### TASK BRIEF
Return exactly the span of lines in the following data that opens with the line containing "Screenshot is 212x2576." and closes with the line containing "Надписи на шариках (92, 1215)". Include nothing else.
***** ENTRIES PROVIDED
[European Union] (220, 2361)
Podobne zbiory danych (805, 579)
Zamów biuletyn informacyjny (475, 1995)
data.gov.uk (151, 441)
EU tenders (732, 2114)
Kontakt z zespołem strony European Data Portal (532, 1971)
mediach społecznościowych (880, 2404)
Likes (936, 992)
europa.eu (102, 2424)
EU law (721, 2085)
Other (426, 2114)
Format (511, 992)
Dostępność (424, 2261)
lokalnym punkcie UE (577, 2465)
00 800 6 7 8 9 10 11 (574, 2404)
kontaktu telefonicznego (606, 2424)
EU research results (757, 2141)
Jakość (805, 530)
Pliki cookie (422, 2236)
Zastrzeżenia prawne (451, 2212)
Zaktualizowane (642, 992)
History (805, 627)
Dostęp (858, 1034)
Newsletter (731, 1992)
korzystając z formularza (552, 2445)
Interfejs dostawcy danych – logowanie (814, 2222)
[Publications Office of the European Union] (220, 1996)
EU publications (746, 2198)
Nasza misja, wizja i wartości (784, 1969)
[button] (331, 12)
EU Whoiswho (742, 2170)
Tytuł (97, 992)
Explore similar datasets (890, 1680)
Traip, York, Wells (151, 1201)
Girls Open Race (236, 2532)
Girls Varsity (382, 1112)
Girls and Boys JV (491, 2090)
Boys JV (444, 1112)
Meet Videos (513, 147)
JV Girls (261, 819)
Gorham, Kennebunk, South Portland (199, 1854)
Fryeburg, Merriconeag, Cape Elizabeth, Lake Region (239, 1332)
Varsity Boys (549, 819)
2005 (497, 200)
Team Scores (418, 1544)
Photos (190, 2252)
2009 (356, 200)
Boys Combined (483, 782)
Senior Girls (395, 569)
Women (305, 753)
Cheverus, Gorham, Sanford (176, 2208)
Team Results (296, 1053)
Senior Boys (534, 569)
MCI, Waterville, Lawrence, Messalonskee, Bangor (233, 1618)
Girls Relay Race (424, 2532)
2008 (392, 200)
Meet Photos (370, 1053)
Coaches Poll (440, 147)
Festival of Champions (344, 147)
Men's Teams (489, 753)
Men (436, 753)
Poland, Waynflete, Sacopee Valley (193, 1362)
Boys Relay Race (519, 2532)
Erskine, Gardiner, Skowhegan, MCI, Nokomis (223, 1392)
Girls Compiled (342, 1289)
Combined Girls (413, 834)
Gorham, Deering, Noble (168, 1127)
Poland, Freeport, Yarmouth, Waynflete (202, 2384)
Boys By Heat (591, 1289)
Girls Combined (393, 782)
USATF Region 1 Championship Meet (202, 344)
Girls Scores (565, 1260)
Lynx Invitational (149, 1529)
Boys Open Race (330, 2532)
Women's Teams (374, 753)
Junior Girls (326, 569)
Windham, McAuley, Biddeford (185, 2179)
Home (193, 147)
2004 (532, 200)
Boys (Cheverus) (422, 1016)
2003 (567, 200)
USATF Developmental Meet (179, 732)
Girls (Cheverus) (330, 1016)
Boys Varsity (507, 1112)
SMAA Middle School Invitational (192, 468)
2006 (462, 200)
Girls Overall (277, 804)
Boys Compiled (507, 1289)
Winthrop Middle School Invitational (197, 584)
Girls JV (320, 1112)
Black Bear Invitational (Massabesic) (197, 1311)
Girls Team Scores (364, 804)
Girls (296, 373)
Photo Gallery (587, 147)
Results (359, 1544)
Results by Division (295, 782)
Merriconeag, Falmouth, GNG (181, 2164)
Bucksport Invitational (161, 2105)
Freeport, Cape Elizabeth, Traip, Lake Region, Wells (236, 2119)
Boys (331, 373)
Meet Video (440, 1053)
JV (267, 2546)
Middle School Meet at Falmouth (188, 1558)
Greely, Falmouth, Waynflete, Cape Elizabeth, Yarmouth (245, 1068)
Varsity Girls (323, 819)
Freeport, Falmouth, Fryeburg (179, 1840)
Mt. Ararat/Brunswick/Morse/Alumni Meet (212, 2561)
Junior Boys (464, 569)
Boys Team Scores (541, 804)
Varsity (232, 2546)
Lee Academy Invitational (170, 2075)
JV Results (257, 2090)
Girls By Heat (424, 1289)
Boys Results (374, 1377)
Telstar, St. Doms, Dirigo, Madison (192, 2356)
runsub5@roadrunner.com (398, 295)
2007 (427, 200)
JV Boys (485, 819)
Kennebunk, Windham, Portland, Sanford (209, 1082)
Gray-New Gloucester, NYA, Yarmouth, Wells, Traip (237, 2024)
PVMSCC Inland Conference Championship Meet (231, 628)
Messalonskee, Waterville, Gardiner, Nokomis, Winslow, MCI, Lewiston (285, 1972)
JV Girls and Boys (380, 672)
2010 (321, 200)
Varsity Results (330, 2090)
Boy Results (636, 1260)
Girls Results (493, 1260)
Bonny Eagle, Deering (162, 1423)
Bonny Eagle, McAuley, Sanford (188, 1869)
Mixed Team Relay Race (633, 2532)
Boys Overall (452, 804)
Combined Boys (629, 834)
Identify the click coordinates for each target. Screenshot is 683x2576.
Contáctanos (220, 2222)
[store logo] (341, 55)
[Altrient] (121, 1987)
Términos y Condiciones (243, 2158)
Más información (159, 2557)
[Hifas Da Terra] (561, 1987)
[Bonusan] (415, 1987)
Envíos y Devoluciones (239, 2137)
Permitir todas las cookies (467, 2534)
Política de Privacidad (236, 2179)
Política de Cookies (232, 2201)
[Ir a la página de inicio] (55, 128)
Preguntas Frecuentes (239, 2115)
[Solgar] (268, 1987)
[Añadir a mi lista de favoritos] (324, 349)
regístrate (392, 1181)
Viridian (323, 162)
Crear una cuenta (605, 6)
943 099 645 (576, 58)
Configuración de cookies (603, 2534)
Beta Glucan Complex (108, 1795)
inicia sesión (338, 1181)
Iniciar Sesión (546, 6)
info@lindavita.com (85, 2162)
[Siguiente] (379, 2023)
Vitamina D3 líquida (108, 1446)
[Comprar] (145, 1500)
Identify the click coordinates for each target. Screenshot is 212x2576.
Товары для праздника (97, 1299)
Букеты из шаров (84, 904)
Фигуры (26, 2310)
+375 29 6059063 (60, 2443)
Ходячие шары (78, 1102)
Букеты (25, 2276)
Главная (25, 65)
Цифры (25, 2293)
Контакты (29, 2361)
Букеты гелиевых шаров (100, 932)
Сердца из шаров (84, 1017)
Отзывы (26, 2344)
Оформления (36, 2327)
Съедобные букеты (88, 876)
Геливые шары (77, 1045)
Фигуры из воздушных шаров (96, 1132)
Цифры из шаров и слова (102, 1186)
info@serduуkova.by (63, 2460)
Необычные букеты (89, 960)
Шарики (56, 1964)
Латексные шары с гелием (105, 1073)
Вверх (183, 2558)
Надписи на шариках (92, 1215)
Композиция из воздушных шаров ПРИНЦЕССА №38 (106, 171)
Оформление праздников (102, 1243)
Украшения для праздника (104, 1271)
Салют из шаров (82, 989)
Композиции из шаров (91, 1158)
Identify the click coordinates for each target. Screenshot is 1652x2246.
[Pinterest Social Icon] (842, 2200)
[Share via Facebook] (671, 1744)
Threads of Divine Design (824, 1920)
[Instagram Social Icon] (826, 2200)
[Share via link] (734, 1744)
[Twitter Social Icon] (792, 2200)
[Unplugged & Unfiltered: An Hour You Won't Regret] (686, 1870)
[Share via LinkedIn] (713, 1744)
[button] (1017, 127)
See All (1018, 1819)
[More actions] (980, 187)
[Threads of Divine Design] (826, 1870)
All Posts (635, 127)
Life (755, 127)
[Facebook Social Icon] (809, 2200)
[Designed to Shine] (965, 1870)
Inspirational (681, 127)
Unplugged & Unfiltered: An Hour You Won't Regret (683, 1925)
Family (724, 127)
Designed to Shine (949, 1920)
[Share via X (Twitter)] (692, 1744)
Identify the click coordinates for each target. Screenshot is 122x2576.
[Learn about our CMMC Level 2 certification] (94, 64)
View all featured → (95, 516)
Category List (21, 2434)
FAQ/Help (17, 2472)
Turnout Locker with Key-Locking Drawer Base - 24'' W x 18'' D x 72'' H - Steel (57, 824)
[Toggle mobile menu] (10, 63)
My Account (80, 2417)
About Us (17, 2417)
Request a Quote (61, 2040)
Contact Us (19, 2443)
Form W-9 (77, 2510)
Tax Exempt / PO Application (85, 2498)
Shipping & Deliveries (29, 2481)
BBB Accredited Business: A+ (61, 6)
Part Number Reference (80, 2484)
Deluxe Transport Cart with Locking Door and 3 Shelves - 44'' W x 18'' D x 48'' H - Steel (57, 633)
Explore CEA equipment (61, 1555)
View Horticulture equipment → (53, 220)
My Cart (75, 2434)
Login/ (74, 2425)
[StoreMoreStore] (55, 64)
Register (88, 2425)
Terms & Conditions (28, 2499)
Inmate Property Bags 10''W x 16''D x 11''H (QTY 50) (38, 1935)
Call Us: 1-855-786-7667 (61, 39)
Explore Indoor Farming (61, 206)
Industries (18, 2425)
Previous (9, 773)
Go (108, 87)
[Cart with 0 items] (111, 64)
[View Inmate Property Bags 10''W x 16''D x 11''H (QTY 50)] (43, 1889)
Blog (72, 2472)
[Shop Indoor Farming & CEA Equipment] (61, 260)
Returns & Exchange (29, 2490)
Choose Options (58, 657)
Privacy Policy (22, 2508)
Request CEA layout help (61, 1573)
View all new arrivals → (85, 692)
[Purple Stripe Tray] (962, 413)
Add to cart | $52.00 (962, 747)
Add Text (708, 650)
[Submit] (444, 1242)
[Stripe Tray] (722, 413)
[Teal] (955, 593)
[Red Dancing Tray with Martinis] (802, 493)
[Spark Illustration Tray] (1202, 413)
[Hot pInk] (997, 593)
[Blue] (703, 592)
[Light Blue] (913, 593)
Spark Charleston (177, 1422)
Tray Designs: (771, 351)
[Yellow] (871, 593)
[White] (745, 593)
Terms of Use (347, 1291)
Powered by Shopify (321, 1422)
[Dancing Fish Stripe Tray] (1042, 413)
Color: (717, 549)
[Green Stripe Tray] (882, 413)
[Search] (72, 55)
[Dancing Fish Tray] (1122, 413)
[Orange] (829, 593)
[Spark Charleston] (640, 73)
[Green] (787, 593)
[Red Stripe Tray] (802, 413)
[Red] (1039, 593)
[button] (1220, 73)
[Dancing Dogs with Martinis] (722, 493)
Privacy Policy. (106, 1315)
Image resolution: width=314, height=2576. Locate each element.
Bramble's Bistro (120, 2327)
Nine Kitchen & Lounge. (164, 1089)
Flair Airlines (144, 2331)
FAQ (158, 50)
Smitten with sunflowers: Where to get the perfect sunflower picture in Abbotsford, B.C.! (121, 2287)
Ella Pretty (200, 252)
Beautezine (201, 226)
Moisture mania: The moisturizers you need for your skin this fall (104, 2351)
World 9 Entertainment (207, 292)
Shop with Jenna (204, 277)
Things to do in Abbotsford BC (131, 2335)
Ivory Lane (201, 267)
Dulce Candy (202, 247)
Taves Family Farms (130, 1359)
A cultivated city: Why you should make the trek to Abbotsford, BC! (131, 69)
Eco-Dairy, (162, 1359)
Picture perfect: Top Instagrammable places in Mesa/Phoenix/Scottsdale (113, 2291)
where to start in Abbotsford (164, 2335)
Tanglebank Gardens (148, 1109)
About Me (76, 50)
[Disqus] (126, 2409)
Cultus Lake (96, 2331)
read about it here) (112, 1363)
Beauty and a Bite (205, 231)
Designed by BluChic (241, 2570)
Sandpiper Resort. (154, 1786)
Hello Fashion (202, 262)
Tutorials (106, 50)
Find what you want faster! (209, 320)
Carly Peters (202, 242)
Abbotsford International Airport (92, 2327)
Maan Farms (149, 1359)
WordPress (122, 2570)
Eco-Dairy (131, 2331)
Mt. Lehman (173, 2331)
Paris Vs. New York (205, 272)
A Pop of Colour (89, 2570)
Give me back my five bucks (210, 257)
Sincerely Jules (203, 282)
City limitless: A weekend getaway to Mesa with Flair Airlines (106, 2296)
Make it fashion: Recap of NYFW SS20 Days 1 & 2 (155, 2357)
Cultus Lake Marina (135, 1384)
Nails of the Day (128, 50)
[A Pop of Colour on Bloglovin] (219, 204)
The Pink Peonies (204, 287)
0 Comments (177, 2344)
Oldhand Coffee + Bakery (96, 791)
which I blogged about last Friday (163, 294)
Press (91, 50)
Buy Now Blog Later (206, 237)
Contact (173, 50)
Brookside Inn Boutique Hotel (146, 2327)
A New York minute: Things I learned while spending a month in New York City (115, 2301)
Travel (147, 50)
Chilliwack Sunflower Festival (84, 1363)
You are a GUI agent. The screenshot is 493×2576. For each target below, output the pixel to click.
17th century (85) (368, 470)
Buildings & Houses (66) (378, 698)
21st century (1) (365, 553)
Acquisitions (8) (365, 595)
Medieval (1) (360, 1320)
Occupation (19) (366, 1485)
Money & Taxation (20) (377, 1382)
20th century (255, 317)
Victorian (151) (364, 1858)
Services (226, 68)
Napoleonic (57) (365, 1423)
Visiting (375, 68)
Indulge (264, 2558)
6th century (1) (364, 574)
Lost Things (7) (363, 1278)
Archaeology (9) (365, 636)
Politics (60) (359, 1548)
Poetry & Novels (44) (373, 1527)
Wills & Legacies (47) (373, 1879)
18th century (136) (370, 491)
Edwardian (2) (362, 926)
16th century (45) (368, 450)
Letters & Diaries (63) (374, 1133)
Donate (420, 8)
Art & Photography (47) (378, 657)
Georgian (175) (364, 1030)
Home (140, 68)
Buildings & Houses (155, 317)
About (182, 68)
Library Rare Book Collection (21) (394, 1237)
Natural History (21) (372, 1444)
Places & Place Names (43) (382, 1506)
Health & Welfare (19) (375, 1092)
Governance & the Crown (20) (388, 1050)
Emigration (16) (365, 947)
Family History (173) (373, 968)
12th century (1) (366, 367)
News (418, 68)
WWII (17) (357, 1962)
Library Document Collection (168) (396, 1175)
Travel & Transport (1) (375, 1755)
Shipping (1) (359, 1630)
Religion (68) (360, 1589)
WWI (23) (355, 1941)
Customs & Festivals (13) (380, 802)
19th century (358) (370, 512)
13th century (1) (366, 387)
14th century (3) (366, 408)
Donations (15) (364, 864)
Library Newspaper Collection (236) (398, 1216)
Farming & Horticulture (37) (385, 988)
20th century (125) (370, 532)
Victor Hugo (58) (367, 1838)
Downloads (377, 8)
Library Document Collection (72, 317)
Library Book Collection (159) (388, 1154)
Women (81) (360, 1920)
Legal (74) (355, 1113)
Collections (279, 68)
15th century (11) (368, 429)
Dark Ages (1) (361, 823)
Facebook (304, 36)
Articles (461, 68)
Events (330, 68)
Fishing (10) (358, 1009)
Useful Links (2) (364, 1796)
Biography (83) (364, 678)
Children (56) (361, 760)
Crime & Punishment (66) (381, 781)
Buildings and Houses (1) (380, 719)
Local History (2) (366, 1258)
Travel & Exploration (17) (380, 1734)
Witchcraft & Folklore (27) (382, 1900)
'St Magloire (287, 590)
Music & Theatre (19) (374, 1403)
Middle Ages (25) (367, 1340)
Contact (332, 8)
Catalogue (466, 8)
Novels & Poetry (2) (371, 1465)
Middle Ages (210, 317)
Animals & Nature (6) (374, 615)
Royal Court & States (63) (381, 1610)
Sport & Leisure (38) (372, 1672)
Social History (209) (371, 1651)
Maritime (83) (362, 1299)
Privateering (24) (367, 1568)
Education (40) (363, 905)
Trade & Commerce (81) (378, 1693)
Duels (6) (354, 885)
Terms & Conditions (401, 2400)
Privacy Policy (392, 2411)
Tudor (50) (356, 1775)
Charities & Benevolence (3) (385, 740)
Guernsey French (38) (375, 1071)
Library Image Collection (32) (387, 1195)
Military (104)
**********
### RESULT OF THE EXERCISE
Identify the click coordinates for each target. Screenshot is 212x2576.
Товары для праздника (97, 1299)
Букеты из шаров (84, 904)
Фигуры (26, 2310)
+375 29 6059063 (60, 2443)
Ходячие шары (78, 1102)
Букеты (25, 2276)
Главная (25, 65)
Цифры (25, 2293)
Контакты (29, 2361)
Букеты гелиевых шаров (100, 932)
Сердца из шаров (84, 1017)
Отзывы (26, 2344)
Оформления (36, 2327)
Съедобные букеты (88, 876)
Геливые шары (77, 1045)
Фигуры из воздушных шаров (96, 1132)
Цифры из шаров и слова (102, 1186)
info@serduуkova.by (63, 2460)
Необычные букеты (89, 960)
Шарики (56, 1964)
Латексные шары с гелием (105, 1073)
Вверх (183, 2558)
Надписи на шариках (92, 1215)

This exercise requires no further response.